Le 10 janvier 2004, en début de soirée ou fin d´après-midi, je descendais la Rambla dans l´intention d´envoyer un mail. En passant devant le "cafè de l´opera", j´y jetai un coup d´oeil et hésitai à m´y arrêter. Avant Noël, pendant les quelques jours passés à Barcelone, j´y avais rencontré un peintre qui m´avait esquissé sur des bouts de papiers pendant que j´écrivais. Ce qui m´avait à la fois surpris et intéressé chez lui, c´était sa manière de vivre un temps qui était à mes yeux révolu : le temps des peintres et des écrivains qui se réunissaient dans les cafés littéraires pour discuter et refaire le monde tout en savourant le leur, à part. Longtemps après cette première rencontre, ce peintre me reprochera souvent de "perdre mon temps" à travailler et donner des cours alors que, selon lui, je ne devrais me consacrer qu´à l´écriture. Toujours selon lui et en reprenant ses paroles "je n´étais rien d´autre que ça". Quand je me desespère effectivement du peu de temps dont je dispose et de mon acharnement à "faire autre chose", être socialement correcte, je repense à cette phrase, qui, en réalité, m´assomme car elle me renvoie surtout à mon manque de courage et de confiance.
Mais ce soir-là le peintre n´était pas dans ce café et je continuai alors à descendre la Rambla vers le cybercafé - antre de nos nouvelles littératures éphémères. Cependant, après quelques mètres, je m´arrêtai. J´hésitai. J´avais assez peu envie en fait de m´enfermer dans ce lieu baigné de la lumière crue des néons et des écrans, où chacun, assis en rang d´oignon, se connecte dans son monde, ailleurs, absent, loin, et oublie ses voisins, les exclut même, en ne les voyant pas, en ne leur jetant même pas un coup d´oeil. Immobile, puis balançant d´un pied sur l´autre, vers l´avant, vers l´arrière, j´hésitai encore quand je décidai de faire demi-tour et d´entrer dans le café de l´opera, peintre ou pas. J´avais envie d´un chocolat chaud, de ceux que l´on trouve ici, épais et crémeux et de lire un peu ou de ne rien faire, tout simplement. Juste observer et sentir les arômes du chocolat et du café. Je sortis néanmoins le livre que m´avait prêté mon ami Eric, une sorte de conférence donnée par le Dalaï Lama. Ainsi, lisant, je ne vis pas entrer un homme qui, lui - me dira t- il plus tard - m´avait vue, lisant ainsi. Il se plaça quelques tables plus loin, en face, à la diagonale de moi. Je ne vis pas tout-de-suite qu´il me regardait. Je ne savais pas non plus, bien-sûr, que quelques minutes plus tard, cet homme allait s´approcher puis, à partir de ce 10 janvier 2004, entrer dans ma vie de façon irrévocable.

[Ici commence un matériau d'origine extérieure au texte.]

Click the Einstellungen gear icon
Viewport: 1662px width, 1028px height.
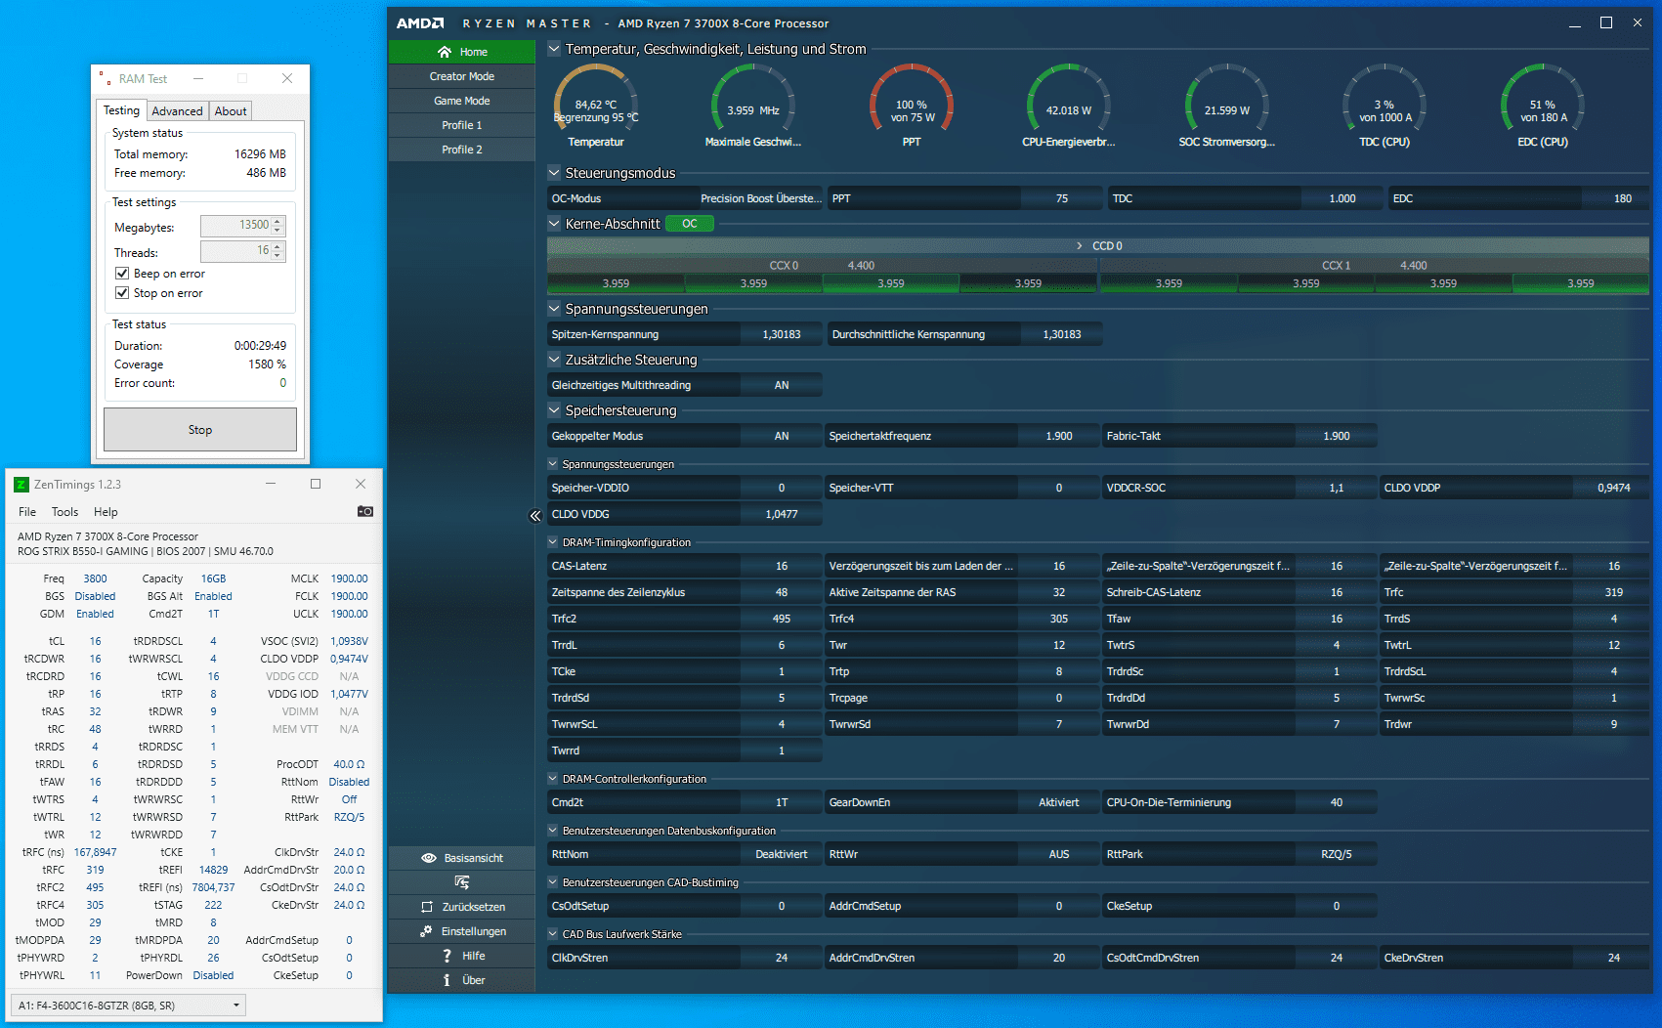[x=426, y=931]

6 ans et une enfant plus tard, je me dis, en ce soir du 10 janvier 2010, que ce n´est pas une mauvaise décision, parfois, de s´arrêter, d´hésiter et de revenir sur ses pas.
J´aurais aimé, pour cette date anniversaire, accrocher sur une branche de cet Arbre à plumes, le texte que j´avais écrit peu de temps après "Cafè de l´opera" et qui raconte ce soir-là, cette rencontre-là. Mais en le recherchant dans mes archives, je me suis aperçue que je ne l´avais pas, qu´il devait être sur mon vieil ordinateur, celui qui fonctionne encore avec les disquettes et ne connaît ni clef USB ni connexion internet ! Je devrais donc inventer quelques manipulations pour le rescaper de l´oubli informatique. J´ai retouvé, par contre, un texte qui date de cette époque-là et que j´avais intégré au patchwork de textes que j´avais concocté un jour et que j´avais appelé "Boussoles du vent". Je crois que c´était pour offrir un bout de mes souvenirs à des personnes que j´aime.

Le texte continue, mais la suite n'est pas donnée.